**Exercise goal:** Every line of the material below should be retyped exactly.

· · · · · · ·

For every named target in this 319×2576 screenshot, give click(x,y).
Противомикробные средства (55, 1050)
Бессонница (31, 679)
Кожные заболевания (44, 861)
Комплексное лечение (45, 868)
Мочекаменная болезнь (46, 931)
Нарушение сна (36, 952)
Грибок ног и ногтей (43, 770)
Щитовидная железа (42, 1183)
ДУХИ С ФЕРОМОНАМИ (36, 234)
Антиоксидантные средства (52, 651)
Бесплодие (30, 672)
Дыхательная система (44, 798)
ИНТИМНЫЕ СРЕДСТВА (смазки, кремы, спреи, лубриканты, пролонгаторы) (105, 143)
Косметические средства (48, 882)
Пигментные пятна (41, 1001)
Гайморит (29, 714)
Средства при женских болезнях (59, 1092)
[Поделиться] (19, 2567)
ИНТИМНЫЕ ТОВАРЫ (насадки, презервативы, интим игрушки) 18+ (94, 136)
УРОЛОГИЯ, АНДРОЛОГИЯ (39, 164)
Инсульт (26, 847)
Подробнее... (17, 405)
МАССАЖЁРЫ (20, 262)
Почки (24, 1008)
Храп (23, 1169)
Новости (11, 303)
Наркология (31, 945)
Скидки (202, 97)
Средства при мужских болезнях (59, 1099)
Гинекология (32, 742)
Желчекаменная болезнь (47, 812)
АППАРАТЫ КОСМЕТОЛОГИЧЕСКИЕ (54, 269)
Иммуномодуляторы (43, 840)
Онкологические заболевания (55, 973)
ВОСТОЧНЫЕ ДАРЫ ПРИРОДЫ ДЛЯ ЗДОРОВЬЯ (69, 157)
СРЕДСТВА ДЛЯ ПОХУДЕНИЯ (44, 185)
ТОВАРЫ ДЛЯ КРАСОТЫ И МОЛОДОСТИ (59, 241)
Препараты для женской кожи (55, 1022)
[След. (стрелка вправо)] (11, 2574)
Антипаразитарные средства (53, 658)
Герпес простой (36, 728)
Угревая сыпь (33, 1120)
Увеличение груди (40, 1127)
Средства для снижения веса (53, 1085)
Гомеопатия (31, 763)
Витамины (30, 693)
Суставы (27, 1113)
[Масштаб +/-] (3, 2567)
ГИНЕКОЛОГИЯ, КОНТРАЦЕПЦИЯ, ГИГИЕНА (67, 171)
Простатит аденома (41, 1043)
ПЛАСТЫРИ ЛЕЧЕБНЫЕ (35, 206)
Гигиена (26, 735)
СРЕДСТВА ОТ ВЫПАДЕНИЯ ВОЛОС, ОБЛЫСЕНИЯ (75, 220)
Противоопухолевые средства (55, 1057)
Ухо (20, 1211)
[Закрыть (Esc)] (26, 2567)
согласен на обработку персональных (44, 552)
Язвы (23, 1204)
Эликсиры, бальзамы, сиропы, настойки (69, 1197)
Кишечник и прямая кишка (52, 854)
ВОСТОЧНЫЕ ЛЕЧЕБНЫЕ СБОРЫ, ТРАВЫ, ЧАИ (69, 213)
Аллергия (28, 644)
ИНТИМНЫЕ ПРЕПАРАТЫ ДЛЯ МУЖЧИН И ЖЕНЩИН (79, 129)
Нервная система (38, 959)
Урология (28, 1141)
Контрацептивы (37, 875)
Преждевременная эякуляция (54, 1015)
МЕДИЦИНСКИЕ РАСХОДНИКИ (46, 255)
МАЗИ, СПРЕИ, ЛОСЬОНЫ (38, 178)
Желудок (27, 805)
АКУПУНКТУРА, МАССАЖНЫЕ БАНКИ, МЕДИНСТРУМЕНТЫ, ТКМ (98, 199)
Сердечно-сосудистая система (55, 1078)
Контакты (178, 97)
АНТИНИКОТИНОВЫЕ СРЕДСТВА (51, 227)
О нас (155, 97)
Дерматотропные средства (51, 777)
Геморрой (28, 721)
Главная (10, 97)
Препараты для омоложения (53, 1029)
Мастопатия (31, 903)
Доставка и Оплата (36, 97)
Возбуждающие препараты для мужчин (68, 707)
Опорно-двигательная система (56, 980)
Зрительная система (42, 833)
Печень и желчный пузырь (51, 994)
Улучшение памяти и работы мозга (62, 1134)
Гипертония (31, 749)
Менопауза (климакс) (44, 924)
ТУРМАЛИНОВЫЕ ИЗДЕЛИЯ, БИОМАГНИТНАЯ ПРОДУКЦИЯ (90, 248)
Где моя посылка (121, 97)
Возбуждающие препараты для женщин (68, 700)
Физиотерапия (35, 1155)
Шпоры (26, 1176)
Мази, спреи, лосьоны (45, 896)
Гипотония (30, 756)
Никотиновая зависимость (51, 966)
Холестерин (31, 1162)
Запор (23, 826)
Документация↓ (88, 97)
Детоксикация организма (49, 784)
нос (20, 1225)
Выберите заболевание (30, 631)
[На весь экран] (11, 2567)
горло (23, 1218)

· · · · · · ·

**Written answer:**
For every named target in this 319×2576 screenshot, give click(x,y).
Противомикробные средства (55, 1050)
Бессонница (31, 679)
Кожные заболевания (44, 861)
Комплексное лечение (45, 868)
Мочекаменная болезнь (46, 931)
Нарушение сна (36, 952)
Грибок ног и ногтей (43, 770)
Щитовидная железа (42, 1183)
ДУХИ С ФЕРОМОНАМИ (36, 234)
Антиоксидантные средства (52, 651)
Бесплодие (30, 672)
Дыхательная система (44, 798)
ИНТИМНЫЕ СРЕДСТВА (смазки, кремы, спреи, лубриканты, пролонгаторы) (105, 143)
Косметические средства (48, 882)
Пигментные пятна (41, 1001)
Гайморит (29, 714)
Средства при женских болезнях (59, 1092)
[Поделиться] (19, 2567)
ИНТИМНЫЕ ТОВАРЫ (насадки, презервативы, интим игрушки) 18+ (94, 136)
УРОЛОГИЯ, АНДРОЛОГИЯ (39, 164)
Инсульт (26, 847)
Подробнее... (17, 405)
МАССАЖЁРЫ (20, 262)
Почки (24, 1008)
Храп (23, 1169)
Новости (11, 303)
Наркология (31, 945)
Скидки (202, 97)
Средства при мужских болезнях (59, 1099)
Гинекология (32, 742)
Желчекаменная болезнь (47, 812)
АППАРАТЫ КОСМЕТОЛОГИЧЕСКИЕ (54, 269)
Иммуномодуляторы (43, 840)
Онкологические заболевания (55, 973)
ВОСТОЧНЫЕ ДАРЫ ПРИРОДЫ ДЛЯ ЗДОРОВЬЯ (69, 157)
СРЕДСТВА ДЛЯ ПОХУДЕНИЯ (44, 185)
ТОВАРЫ ДЛЯ КРАСОТЫ И МОЛОДОСТИ (59, 241)
Препараты для женской кожи (55, 1022)
[След. (стрелка вправо)] (11, 2574)
Антипаразитарные средства (53, 658)
Герпес простой (36, 728)
Угревая сыпь (33, 1120)
Увеличение груди (40, 1127)
Средства для снижения веса (53, 1085)
Гомеопатия (31, 763)
Витамины (30, 693)
Суставы (27, 1113)
[Масштаб +/-] (3, 2567)
ГИНЕКОЛОГИЯ, КОНТРАЦЕПЦИЯ, ГИГИЕНА (67, 171)
Простатит аденома (41, 1043)
ПЛАСТЫРИ ЛЕЧЕБНЫЕ (35, 206)
Гигиена (26, 735)
СРЕДСТВА ОТ ВЫПАДЕНИЯ ВОЛОС, ОБЛЫСЕНИЯ (75, 220)
Противоопухолевые средства (55, 1057)
Ухо (20, 1211)
[Закрыть (Esc)] (26, 2567)
согласен на обработку персональных (44, 552)
Язвы (23, 1204)
Эликсиры, бальзамы, сиропы, настойки (69, 1197)
Кишечник и прямая кишка (52, 854)
ВОСТОЧНЫЕ ЛЕЧЕБНЫЕ СБОРЫ, ТРАВЫ, ЧАИ (69, 213)
Аллергия (28, 644)
ИНТИМНЫЕ ПРЕПАРАТЫ ДЛЯ МУЖЧИН И ЖЕНЩИН (79, 129)
Нервная система (38, 959)
Урология (28, 1141)
Контрацептивы (37, 875)
Преждевременная эякуляция (54, 1015)
МЕДИЦИНСКИЕ РАСХОДНИКИ (46, 255)
МАЗИ, СПРЕИ, ЛОСЬОНЫ (38, 178)
Желудок (27, 805)
АКУПУНКТУРА, МАССАЖНЫЕ БАНКИ, МЕДИНСТРУМЕНТЫ, ТКМ (98, 199)
Сердечно-сосудистая система (55, 1078)
Контакты (178, 97)
АНТИНИКОТИНОВЫЕ СРЕДСТВА (51, 227)
О нас (155, 97)
Дерматотропные средства (51, 777)
Геморрой (28, 721)
Главная (10, 97)
Препараты для омоложения (53, 1029)
Мастопатия (31, 903)
Доставка и Оплата (36, 97)
Возбуждающие препараты для мужчин (68, 707)
Опорно-двигательная система (56, 980)
Зрительная система (42, 833)
Печень и желчный пузырь (51, 994)
Улучшение памяти и работы мозга (62, 1134)
Гипертония (31, 749)
Менопауза (климакс) (44, 924)
ТУРМАЛИНОВЫЕ ИЗДЕЛИЯ, БИОМАГНИТНАЯ ПРОДУКЦИЯ (90, 248)
Где моя посылка (121, 97)
Возбуждающие препараты для женщин (68, 700)
Физиотерапия (35, 1155)
Шпоры (26, 1176)
Мази, спреи, лосьоны (45, 896)
Гипотония (30, 756)
Никотиновая зависимость (51, 966)
Холестерин (31, 1162)
Запор (23, 826)
Документация↓ (88, 97)
Детоксикация организма (49, 784)
нос (20, 1225)
Выберите заболевание (30, 631)
[На весь экран] (11, 2567)
горло (23, 1218)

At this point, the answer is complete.